───── Exercise input

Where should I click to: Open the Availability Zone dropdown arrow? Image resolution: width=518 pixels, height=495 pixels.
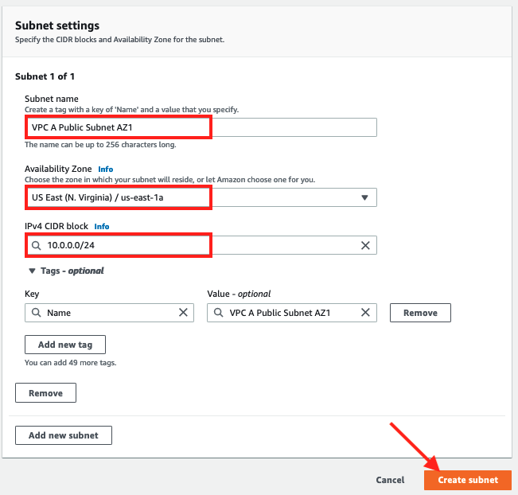click(364, 197)
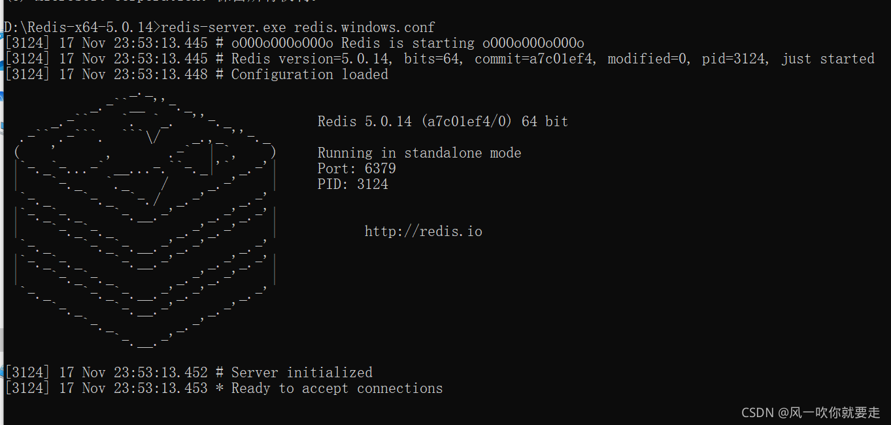Click the 'Configuration loaded' log message
Image resolution: width=891 pixels, height=425 pixels.
[310, 75]
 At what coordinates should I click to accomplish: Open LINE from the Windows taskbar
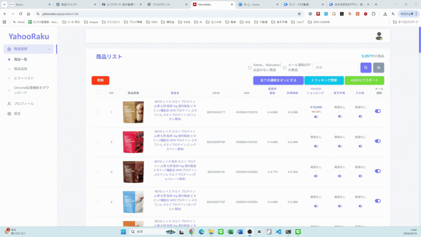(x=220, y=232)
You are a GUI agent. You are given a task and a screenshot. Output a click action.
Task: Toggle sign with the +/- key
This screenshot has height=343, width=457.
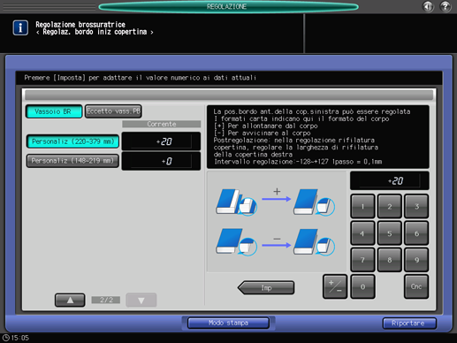coord(335,286)
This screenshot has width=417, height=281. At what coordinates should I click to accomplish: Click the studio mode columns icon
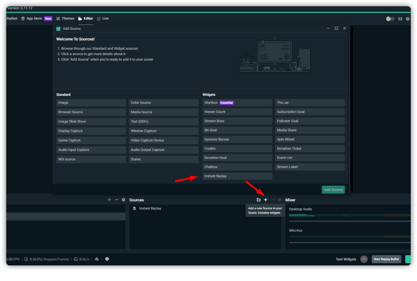click(400, 19)
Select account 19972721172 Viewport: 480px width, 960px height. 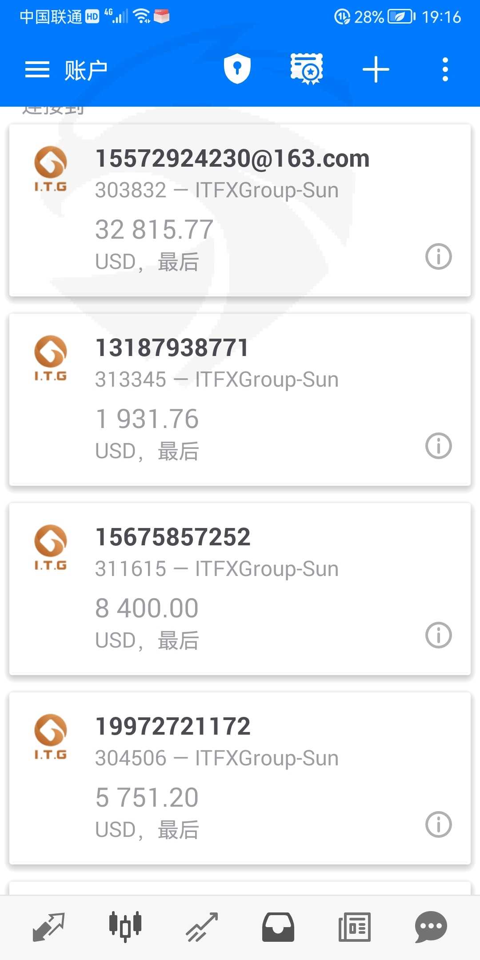click(x=173, y=727)
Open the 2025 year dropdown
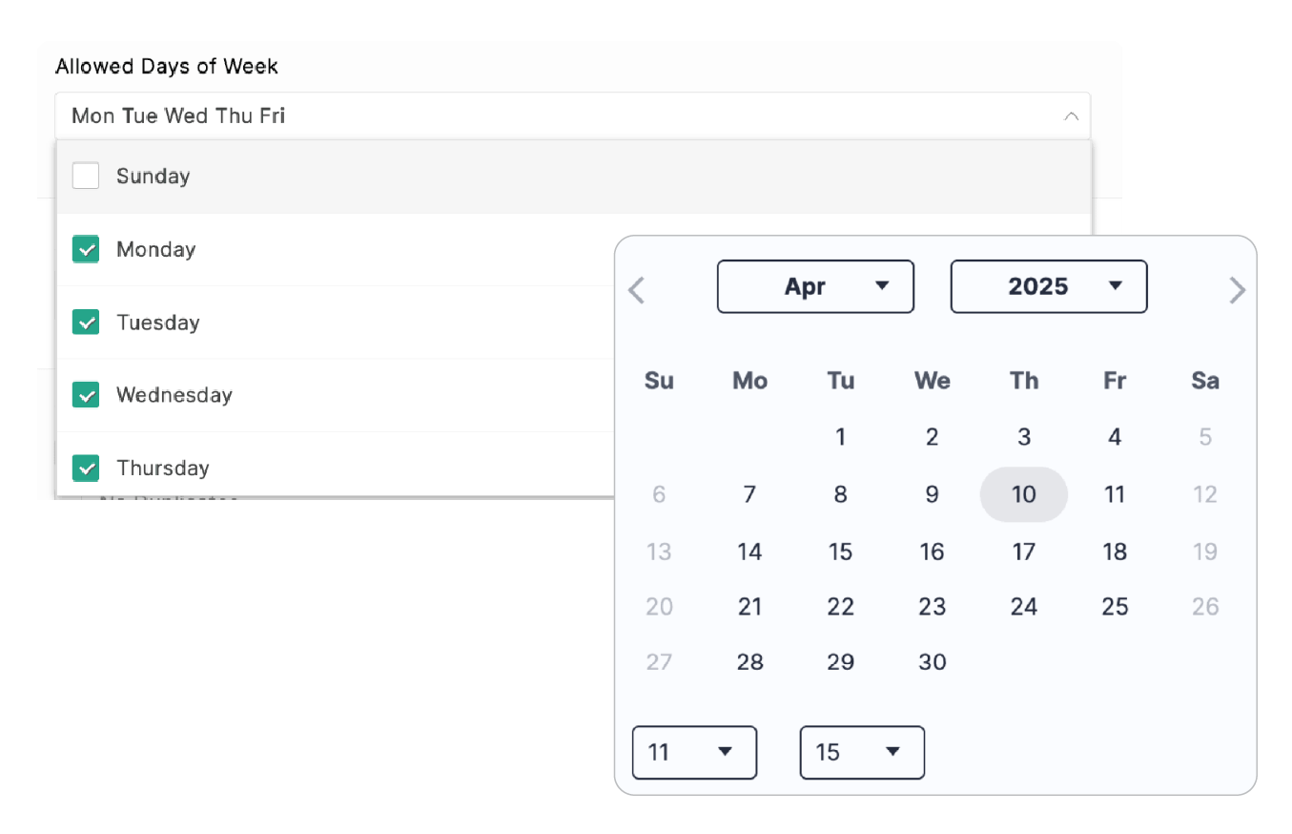Viewport: 1292px width, 834px height. click(x=1048, y=286)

──────────

*What this task involves*.
With the pictures left out, restate word for word every line of the data above, from the first down to the line that contains "You are a GUI".

*Written response*.
Where should I click to: Open the Availability Zone dropdown arrow? Image resolution: width=518 pixels, height=495 pixels.
click(364, 197)
Click the 'Configuration loaded' log message
Image resolution: width=891 pixels, height=425 pixels.
[310, 75]
 At what coordinates should I click to accomplish: Open LINE from the Windows taskbar
(x=220, y=232)
You are a GUI agent. You are given a task and a screenshot. Output a click action.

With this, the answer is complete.